HMRC updated its guidance on the rules, which have been in effect since April.
The updated guidance clarifies some sticking points that have confused contractors for months.
Since 6 April 2017, responsibility for determining IR35 status has passed from public sector contractors, operating through an intermediary, to the public sector body engaging the contractor.
Although the fundamental rules are the same, the April change is seismic in terms of how the rules are applied.
Understandably, there has been some confusion in how the rules are interpreted.
The latest guidance from HMRC seeks to address some of these ambiguities.
The first point the update seeks to clarify is exactly which organisations the rules apply to.
The original guidance was vague. HMRC referred to public authorities but some people thought that the rules might apply to any organisation that received public money – an interpretation of the rules that would have included charities and many other organisations.
The new document clarifies that the rules apply to any public authority as determined by the Freedom of Information Act.
This definition includes:
• Government departments and executive agencies
• Many companies owned or controlled by the public sector
• Schools, universities and academies
• Local authorities
• The National Health Service (NHS) including hospitals, GP surgeries and dentists
• Many charities
• Private sector retail businesses serving the NHS (such as high street opticians and pharmacists)

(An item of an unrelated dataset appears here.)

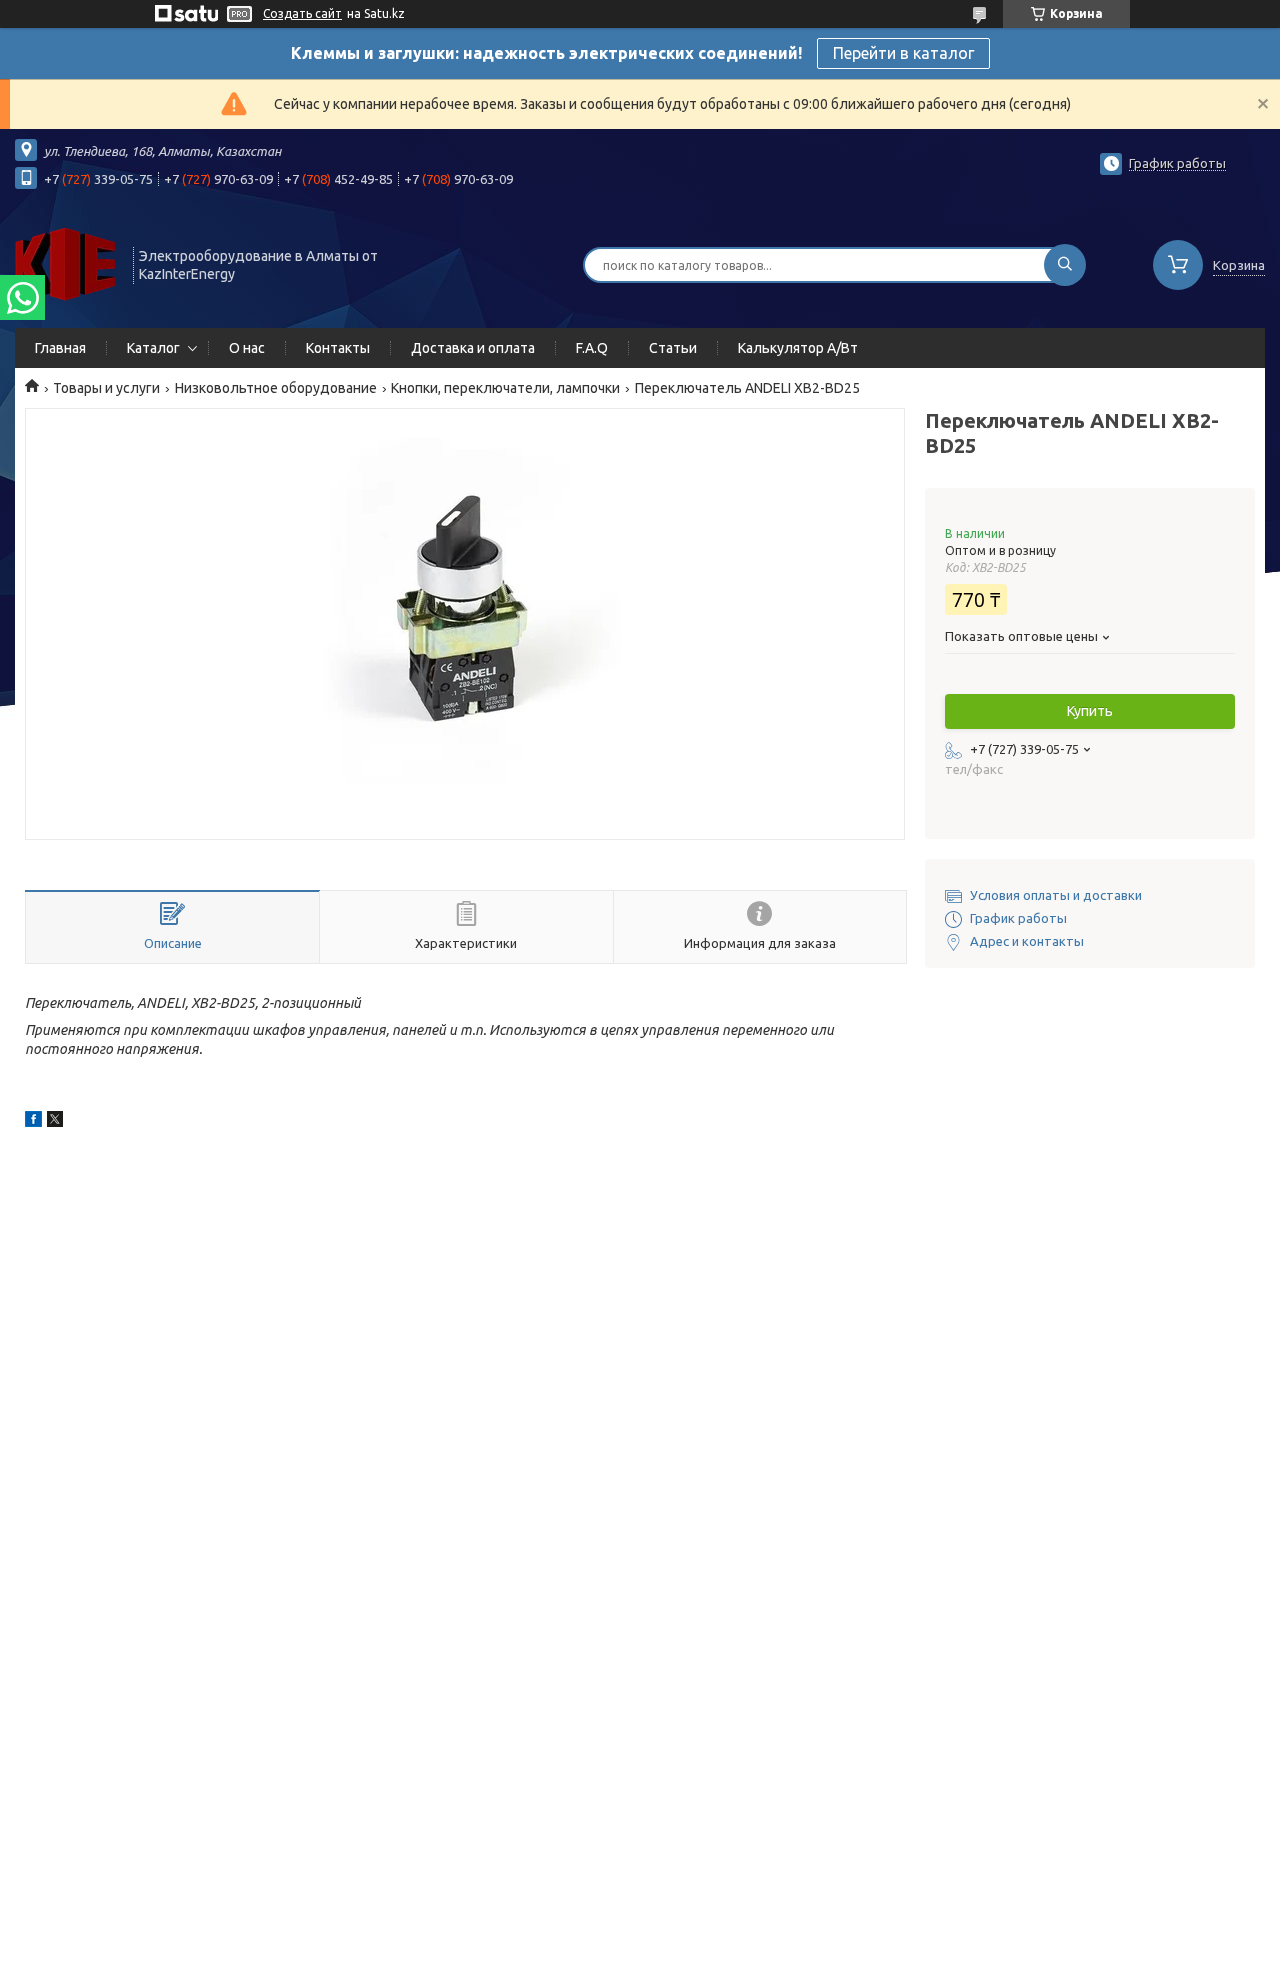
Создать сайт (302, 13)
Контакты (338, 348)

The second part of the update hits home on the end-clients responsibility to enforce the new rules. The following should be nothing new but it does contain some important details that public authorities might have missed or ignored.
“As a public authority, you’ll need to decide if the off payroll working rules apply and tell the worker, or the agency or other labour provider who supplies the worker, if they apply,” HMRC begins.
HMRC has previously clarified that a contractors IR35 status needs to be judged on a case by case basis. A public body cannot, for example, enforce a blanket IR35 position for all the contractors that it engages.
HMRC continues with important details about the timing of these rules: “You’ll need to do this before the contract or the work starts (whichever is later). If the contract was entered into before 6 April 2017, you’ll need to inform the relevant person of your decision before the next invoice payment is made.”
This paragraph could be interpreted as HMRC reminding public sector bodies that contracts entered into before April this year are still subject to enforcement under these rules.
HMRC also includes a warning for public sector bodies to stay on top of the rules. It says: “reconsider your decision if the working practices of the engagement change.”